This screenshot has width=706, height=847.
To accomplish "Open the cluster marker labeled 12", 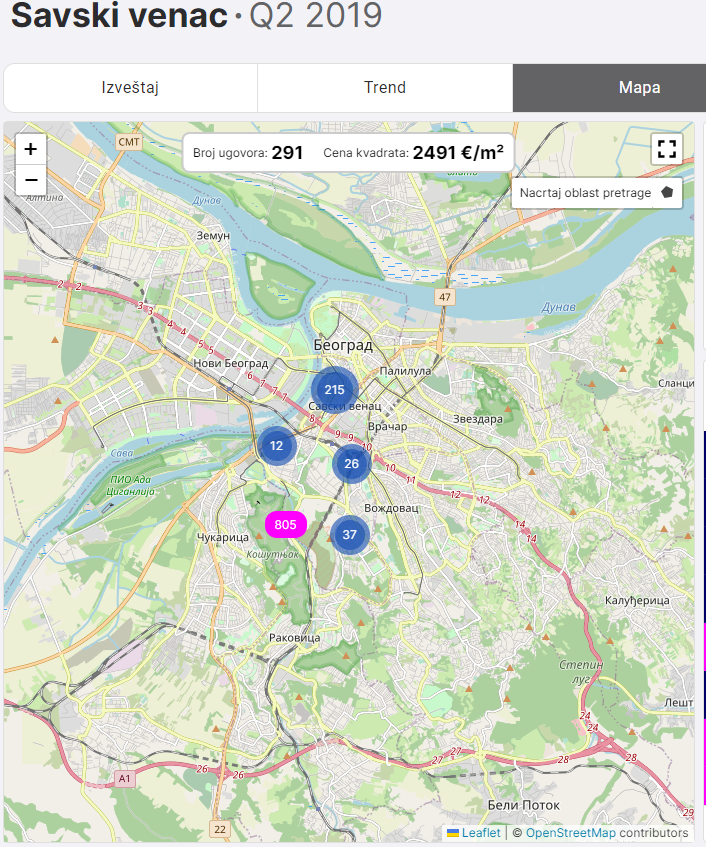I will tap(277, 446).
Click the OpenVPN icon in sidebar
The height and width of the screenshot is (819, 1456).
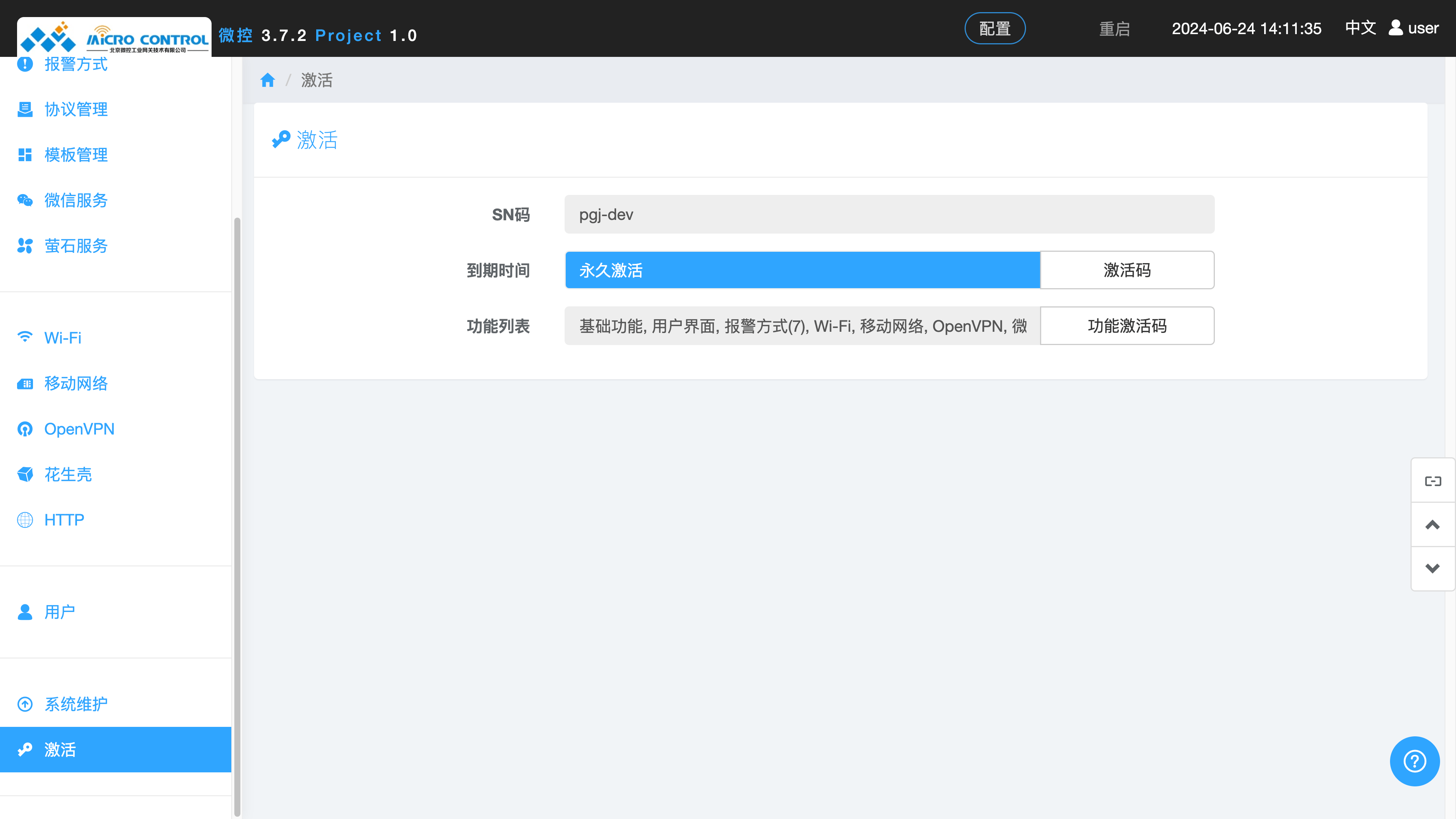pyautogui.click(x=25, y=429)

▶ **Aim of the exercise**: Rewrite the rows as a Markdown table with the columns Number and Row text, giving each line its own number and skipping blank lines. Begin at the line that has "Click the OpenVPN icon in sidebar" and stop after the last line of the rows, and leave the pictures out.

▶ **Solution to this task**:
| Number | Row text |
|---|---|
| 1 | Click the OpenVPN icon in sidebar |
| 2 | The height and width of the screenshot is (819, 1456). |
| 3 | pyautogui.click(x=25, y=429) |